Exercise — Return each line exactly as written. Begin with the first line of the entries and end with the line that has "Tennessee (449, 61)".

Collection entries
***
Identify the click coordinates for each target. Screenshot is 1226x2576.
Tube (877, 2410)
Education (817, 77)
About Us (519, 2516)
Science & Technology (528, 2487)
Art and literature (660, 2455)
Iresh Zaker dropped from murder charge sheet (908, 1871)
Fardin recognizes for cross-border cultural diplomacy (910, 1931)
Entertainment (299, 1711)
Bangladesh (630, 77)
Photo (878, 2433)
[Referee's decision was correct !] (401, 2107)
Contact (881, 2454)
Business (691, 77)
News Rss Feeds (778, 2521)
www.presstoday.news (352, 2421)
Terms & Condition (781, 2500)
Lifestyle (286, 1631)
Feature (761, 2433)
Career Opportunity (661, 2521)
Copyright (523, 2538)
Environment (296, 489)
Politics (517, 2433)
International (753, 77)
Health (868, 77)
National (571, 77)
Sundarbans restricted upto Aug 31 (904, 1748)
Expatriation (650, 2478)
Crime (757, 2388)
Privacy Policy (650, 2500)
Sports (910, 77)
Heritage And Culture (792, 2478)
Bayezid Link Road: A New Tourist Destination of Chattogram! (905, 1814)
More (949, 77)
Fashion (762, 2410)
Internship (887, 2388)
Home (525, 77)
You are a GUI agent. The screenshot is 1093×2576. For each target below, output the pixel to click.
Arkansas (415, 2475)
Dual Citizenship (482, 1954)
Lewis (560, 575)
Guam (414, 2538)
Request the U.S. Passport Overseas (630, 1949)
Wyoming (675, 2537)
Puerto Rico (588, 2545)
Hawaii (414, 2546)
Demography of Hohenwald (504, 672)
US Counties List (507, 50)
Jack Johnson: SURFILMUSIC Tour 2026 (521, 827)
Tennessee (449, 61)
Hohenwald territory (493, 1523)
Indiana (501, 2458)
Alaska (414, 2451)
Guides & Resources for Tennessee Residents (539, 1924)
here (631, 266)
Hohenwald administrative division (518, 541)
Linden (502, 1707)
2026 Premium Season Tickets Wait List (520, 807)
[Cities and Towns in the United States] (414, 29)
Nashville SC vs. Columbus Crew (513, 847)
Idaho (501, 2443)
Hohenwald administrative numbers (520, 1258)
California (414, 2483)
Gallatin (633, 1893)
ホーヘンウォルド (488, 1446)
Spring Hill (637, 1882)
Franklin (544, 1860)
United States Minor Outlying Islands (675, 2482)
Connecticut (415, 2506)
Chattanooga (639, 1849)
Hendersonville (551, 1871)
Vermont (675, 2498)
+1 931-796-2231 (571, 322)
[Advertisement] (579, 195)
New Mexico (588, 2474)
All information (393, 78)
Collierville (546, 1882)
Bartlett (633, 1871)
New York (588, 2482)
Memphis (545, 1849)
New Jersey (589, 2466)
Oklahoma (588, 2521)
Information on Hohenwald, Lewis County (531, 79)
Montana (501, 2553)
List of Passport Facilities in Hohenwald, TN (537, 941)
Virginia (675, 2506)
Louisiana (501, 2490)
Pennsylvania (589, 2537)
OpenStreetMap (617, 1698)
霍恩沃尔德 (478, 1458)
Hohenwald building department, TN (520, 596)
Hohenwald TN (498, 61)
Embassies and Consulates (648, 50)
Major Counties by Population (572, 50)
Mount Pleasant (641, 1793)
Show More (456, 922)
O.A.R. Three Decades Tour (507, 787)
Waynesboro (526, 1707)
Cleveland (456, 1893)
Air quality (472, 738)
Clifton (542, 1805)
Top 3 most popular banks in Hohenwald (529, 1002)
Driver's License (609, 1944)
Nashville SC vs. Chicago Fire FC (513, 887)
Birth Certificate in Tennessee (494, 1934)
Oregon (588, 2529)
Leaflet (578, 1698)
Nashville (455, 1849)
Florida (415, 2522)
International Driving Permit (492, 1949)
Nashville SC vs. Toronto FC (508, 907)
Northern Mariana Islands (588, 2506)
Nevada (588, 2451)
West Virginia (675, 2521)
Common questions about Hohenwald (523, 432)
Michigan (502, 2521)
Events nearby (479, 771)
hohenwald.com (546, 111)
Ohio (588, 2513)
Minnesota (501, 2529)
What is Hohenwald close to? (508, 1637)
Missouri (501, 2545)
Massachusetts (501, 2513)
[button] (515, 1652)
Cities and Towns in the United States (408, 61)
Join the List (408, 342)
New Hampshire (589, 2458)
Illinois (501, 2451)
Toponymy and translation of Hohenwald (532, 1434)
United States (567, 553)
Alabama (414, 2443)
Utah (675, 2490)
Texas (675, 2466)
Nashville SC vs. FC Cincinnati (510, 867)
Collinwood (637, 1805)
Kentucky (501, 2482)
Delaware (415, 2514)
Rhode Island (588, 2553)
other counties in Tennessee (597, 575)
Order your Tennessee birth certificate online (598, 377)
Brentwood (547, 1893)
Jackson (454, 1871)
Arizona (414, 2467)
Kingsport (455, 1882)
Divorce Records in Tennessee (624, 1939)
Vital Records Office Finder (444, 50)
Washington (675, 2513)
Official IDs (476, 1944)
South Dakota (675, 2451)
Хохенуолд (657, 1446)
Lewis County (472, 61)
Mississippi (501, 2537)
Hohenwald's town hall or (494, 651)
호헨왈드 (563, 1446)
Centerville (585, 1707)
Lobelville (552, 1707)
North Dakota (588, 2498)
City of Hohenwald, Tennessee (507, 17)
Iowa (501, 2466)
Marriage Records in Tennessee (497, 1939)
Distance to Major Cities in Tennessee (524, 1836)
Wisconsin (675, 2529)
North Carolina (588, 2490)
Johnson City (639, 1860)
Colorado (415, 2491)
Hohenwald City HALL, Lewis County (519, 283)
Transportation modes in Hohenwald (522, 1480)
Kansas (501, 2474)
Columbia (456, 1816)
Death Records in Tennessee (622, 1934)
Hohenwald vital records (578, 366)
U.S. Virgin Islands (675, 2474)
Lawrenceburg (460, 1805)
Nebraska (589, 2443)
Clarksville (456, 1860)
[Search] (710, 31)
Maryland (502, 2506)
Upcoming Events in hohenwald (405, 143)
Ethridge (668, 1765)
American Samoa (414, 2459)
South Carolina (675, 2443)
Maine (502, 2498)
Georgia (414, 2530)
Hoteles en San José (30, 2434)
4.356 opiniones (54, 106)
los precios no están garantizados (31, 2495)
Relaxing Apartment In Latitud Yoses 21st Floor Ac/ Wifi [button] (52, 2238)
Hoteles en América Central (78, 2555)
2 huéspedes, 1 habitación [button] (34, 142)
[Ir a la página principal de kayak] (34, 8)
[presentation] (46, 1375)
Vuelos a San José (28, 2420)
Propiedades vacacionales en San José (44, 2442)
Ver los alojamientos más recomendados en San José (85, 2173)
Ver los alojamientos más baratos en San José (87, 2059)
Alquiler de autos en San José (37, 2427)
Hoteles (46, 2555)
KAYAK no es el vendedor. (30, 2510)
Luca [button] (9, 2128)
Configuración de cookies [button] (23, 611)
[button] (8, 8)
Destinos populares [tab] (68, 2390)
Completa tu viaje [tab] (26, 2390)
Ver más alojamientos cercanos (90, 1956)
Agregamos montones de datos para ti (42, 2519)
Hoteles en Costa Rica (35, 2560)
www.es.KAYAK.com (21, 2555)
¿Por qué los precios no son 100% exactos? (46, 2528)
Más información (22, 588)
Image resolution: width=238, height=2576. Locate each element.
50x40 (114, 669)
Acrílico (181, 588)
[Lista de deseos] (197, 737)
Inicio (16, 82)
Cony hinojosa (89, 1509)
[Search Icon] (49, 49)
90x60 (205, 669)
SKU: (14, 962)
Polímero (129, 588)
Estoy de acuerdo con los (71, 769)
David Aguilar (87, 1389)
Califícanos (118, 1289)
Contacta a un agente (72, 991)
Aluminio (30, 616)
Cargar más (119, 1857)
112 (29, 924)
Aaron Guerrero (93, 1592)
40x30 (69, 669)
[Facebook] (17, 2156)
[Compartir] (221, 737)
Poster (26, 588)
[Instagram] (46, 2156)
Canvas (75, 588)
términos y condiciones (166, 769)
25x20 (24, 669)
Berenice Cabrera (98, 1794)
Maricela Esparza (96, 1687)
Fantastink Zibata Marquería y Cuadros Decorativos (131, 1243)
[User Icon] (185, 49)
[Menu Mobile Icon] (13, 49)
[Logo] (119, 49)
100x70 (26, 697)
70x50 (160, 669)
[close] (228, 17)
***
Solution to this task —
Identify the click coordinates for each target. Screenshot is 1226x2576.
Tube (877, 2410)
Education (817, 77)
About Us (519, 2516)
Science & Technology (528, 2487)
Art and literature (660, 2455)
Iresh Zaker dropped from murder charge sheet (908, 1871)
Fardin recognizes for cross-border cultural diplomacy (910, 1931)
Entertainment (299, 1711)
Bangladesh (630, 77)
Photo (878, 2433)
[Referee's decision was correct !] (401, 2107)
Contact (881, 2454)
Business (691, 77)
News Rss Feeds (778, 2521)
www.presstoday.news (352, 2421)
Terms & Condition (781, 2500)
Lifestyle (286, 1631)
Feature (761, 2433)
Career Opportunity (661, 2521)
Copyright (523, 2538)
Environment (296, 489)
Politics (517, 2433)
International (753, 77)
Health (868, 77)
National (571, 77)
Sundarbans restricted upto Aug 31 (904, 1748)
Expatriation (650, 2478)
Crime (757, 2388)
Privacy Policy (650, 2500)
Sports (910, 77)
Heritage And Culture (792, 2478)
Bayezid Link Road: A New Tourist Destination of Chattogram! (905, 1814)
More (949, 77)
Fashion (762, 2410)
Internship (887, 2388)
Home (525, 77)
You are a GUI agent. The screenshot is 1093×2576. For each target below, output the pixel to click.
Arkansas (415, 2475)
Dual Citizenship (482, 1954)
Lewis (560, 575)
Guam (414, 2538)
Request the U.S. Passport Overseas (630, 1949)
Wyoming (675, 2537)
Puerto Rico (588, 2545)
Hawaii (414, 2546)
Demography of Hohenwald (504, 672)
US Counties List (507, 50)
Jack Johnson: SURFILMUSIC Tour 2026 (521, 827)
Tennessee (449, 61)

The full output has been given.